This is my entry for this month's Blogging for Books. Because the guest author is Lani Diane Rich who wrote Ex and the Single Girl , the topic is to write about your Ex, whatever that means to you. I'm happily married to my one and only so I don't have an ex-husband. My ex-boyfriends (as few as there are) didn't stick around long enough and weren't interesting enough to provide good fodder for this entry. So I started thinking about the only ex I have and that's an ex-friend.
An ex-friend is different than a former friend or an old friend. When a friendship ends because of distance or busy, separate lives, a friend becomes a former friend. When a friendship fades for those same reasons but you'd still call the person in a heartbeat if something came up, that friend is an old friend. But an ex-friend results from a friendship that is terminated on bad terms. This doesn't happen often - at least not to me. I have quite a few former and old friends and, in many cases, there's always the possibility that those friendships could be re-ignited under the right circumstances. I have one ex-friend (I'll call her Bev). The strange thing is that I don't for sure know why the friendship ended; I only know that it didn’t end well.
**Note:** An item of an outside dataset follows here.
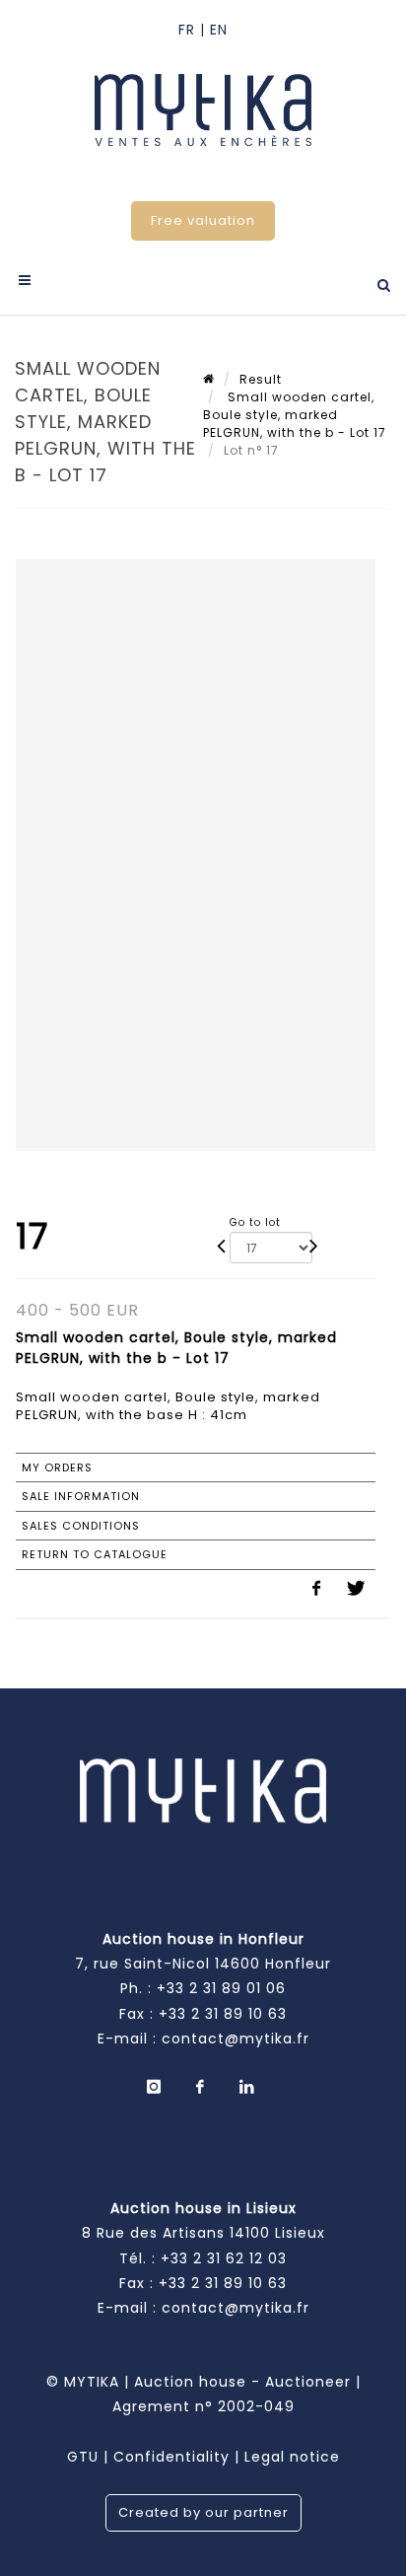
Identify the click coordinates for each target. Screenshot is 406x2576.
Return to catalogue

It was really a "couples" friendship - my husband and I became friends with Bev and her husband (I'll call him Doug) when mutual friends got married. Bev and I went to the bachelorette party, Big D and Doug went to the bachelor party and the four of us drove out of state to the wedding together. At the time, we lived one block apart. We were good friends for years - they were the first friends we told when I got pregnant with A Girl. They helped us bring her home from the hospital. We got season tickets to the theater and went on vacation together. Even after they moved to the suburbs, we managed to visit each other fairly regularly. After they had their daughter, we brought them our baby swing and other gear. We emailed, we talked on the phone and we went out to dinner. We were good friends.
And then Big D's mom died. She had a stroke and other serious medical problems. Big D was his family's rock - helping them understand what the doctors were saying, helping them make the difficult decision to let her go. It was agonizing for Big D and all of us who loved his mother.
I called Bev and Doug to tell them about Big D's mom. They were on vacation in Europe but I left a message. They didn't call back. A week or so later, I called again. Bev answered the phone. Before we could barely say hello, she said something like "Tell Big D I'm going to send him a condolence card." "Oh, ok." I said. Then she ended the call. And that was it, I never heard from her. I called and left a few messages. Nothing. A while later we got a condolence card from them. I don't remember what it said but I remember feeling like it had all the warmth of a form letter. It was the kind of card you send an acquaintance, not a good friend.
Big D and I racked our brains trying to figure out what we might have done to piss them off but we couldn't think of anything. For our part, we never called to try to make amends. Mostly because we didn't think we did anything wrong but partly because we were hurt. The only thing we could think of that might have led to the end of the friendship was that Big D and I thought about voting Republican in the 2000 Presidential election between Al Gore and George W. As friends often do, we talked about the election one night at dinner. We told them we were thinking about the possibility of voting for Bush because we weren’t sure we liked Al Gore. In all honesty, it was a lesser of two evils thing. By their reaction, you would have thought we told them that we robbed a liquor store. I thought Bev was going faint into her linguini.
So, it came down to politics. Apparently, they were so put off by the fact that we would even consider voting Republican – ever – that they decided they couldn’t be friends with us anymore. If that’s the case, I feel sorry for them. It must be hard holding onto convictions that are so frail they can’t withstand a little debate. Big D and I have friends from many different cultural, religious and political backgrounds. Hearing their varied points of view expands our knowledge even if we disagree with them. Besides, if we only made friends with people who agree with us on all major issues, we probably wouldn’t have many friends.